But we must also acknowledge that the decimation of wilderness creates “a parallel process of loss, the demise of cultural diversity.” Davis describes as indigenous people who are “rooted in history and language, attached by myth and memory to a particular place on the planet.” When the homelands of indigenous peoples are rendered uninhabitable through deforestation and various forms of “development,” all too often as the result of violent conquest and brutal exploitation, indigenous cultures–languages, spiritual knowledge and practices, and habits of being–are also demolished.
To help grasp the significance of what is being lost, Davis coins an invaluable term, the ethnosphere, which he defines as “the sum total of all thoughts, beliefs, myths, and intuitions made manifest today by the myriad cultures of the world. The ethnosphere is humanity’s greatest legacy. It is the product of our dreams, the embodiment of our hopes, the symbol of all that we are and all that we have created as a wildly inquisitive and astonishingly adaptive species.” The death of each indigenous culture, he persuasively argues, is a tear in the ethnosphere, a diminishment of humanity’s understanding of the web of life and the meaning of existence.
To make this concept come to life, Davis describes in lyrical and illuminating prose the daily lives and rich cosmologies of such distinct cultures as the Gitxsan of northwestern British Columbia; the Andean community of Cuper in Chinchero, Peru; the Winikina-Warao of Venezuela; voodoo acolytes in Haiti; the Penan of Borneo; the Ariaal of Kenya; and the native people of Tibet. He marvels at the splendor of each culture’s unique spirituality, deep knowledge of weather, plants and animals, and creative approaches to life’s passages, family relations and community. Only about 5 percent of the global population, some 300 million people, can still be considered indigenous, yet, Davis writes, they “account for 60 percent of the world’s languages and collectively represent over half of the intellectual legacy of humanity.” And all are imperiled.
Not only does Davis weave a dazzling and provocative amount of information, commentary and personal anecdote into every exquisitely crafted page of text, his magnificent photographs capture the aura and texture of each world.
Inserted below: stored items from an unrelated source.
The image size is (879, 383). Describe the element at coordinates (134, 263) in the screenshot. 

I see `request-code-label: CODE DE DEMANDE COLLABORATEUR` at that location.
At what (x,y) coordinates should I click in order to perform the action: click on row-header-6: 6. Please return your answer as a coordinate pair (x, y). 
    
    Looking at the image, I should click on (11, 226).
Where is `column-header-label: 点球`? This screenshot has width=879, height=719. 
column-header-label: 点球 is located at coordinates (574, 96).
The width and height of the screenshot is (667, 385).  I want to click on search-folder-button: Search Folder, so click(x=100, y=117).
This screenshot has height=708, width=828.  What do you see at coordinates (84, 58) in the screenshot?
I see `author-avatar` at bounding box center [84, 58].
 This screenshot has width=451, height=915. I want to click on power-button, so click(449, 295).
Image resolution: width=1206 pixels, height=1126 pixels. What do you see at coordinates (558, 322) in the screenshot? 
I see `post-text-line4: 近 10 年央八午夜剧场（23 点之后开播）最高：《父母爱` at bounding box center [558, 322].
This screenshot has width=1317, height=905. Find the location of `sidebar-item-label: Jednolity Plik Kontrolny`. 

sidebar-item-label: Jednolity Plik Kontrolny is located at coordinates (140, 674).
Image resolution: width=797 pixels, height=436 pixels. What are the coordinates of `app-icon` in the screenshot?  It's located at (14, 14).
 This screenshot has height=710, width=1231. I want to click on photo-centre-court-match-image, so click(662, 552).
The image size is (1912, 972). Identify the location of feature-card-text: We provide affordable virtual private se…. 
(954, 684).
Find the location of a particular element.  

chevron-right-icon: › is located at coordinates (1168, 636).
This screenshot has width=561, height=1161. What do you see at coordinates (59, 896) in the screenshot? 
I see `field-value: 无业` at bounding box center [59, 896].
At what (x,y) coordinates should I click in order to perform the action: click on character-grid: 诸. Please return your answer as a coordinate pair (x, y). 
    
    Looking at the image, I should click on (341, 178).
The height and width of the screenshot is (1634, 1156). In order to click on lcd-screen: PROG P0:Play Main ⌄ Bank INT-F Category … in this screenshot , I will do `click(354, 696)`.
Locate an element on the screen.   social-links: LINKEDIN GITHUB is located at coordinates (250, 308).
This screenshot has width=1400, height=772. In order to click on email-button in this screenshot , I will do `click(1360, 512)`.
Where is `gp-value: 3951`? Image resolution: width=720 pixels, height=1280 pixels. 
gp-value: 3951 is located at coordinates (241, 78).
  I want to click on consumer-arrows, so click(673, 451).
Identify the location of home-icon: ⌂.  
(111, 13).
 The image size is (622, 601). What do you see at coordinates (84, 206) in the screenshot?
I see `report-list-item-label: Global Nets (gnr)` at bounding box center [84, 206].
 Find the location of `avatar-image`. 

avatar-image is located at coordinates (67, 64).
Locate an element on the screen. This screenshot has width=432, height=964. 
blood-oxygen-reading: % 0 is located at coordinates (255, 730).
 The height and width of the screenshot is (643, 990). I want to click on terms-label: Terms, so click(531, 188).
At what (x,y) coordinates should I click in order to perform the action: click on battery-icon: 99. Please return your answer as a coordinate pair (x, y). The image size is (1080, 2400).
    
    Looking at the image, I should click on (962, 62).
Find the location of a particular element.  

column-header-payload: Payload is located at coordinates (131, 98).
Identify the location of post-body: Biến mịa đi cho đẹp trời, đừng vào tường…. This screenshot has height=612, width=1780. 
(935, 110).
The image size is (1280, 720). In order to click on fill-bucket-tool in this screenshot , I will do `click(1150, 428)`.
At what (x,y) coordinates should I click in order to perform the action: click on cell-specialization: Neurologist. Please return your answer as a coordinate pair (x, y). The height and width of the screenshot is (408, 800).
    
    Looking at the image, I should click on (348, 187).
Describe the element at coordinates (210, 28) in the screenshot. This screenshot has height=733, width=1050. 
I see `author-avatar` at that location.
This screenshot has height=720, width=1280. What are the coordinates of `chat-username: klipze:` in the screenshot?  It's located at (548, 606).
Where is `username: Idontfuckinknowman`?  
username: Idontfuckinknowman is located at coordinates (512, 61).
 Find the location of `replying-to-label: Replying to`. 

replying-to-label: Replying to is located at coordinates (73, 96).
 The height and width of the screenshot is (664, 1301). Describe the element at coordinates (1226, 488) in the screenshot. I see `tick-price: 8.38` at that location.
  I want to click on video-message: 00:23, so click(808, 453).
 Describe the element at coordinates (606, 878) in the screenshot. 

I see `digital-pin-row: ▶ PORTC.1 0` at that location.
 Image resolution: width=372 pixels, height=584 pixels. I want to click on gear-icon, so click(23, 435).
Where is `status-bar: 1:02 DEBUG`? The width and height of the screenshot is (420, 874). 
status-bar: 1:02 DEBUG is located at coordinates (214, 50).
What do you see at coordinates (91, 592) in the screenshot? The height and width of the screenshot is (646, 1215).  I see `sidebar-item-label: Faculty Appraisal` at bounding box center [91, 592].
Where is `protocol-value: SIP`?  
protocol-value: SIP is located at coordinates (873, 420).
His dramatic, strongly patterned landscapes explore the mystery of shadows and the radiance of sunlight; his portraits are stunningly intimate, either evincing a startling rapport with his subjects or recording their flights into the spiritual realm, as he witnesses shamans at work and worshippers in ecstasy. So arresting, eloquent and enlightening are Davis’ written and visual insights and revelations that “Light at the Edge of the World” can stand as a work as galvanizing and eye-opening as James Agee and Walker Evans’ “Let Us Now Praise Famous Men” and as captivating and moving as Edward Steichen’s “The Family of Man.”
Davis carries Steichen’s universal vision forward into the globalized 21st Century, when every human, animal and plant family is in serious need of attention, respect and protection. Davis’ sublime words and images awaken wonder over the ethnosphere’s kaleidoscopic grandeur, sorrow for all who have suffered and grief over all that has been lost, and the hope that, with visionaries like Davis to guide us, we can actually learn to cherish and safeguard the precious “polychromatic world of diversity” before it’s too late.